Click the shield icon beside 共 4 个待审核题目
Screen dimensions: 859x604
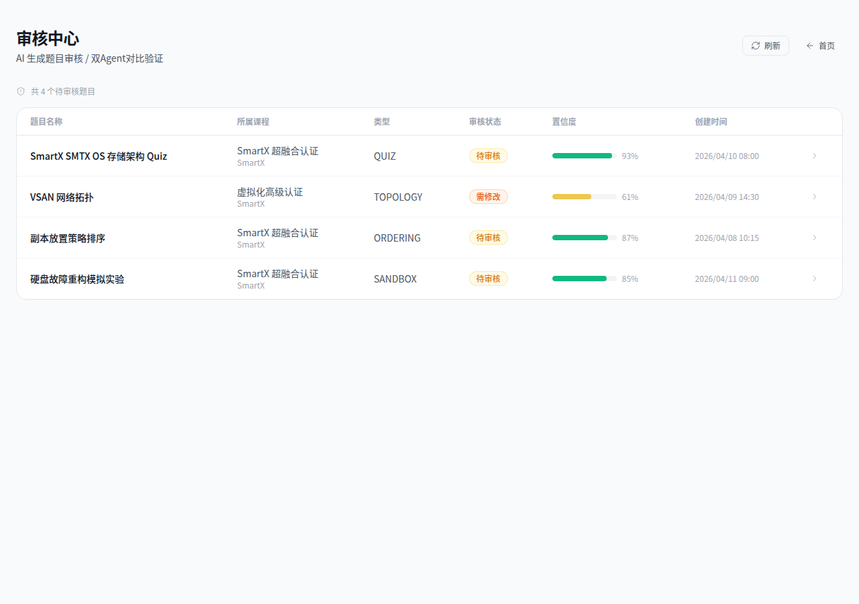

==

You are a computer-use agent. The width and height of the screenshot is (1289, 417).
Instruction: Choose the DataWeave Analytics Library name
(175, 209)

**Exercise requirements:**
Copy out the records word for word, from the line with "Click the shield icon beside 共 4 个待审核题目" up to and including the line with "Screen dimensions: 859x604".

**Correct result:**
Click the shield icon beside 共 4 个待审核题目
Screen dimensions: 859x604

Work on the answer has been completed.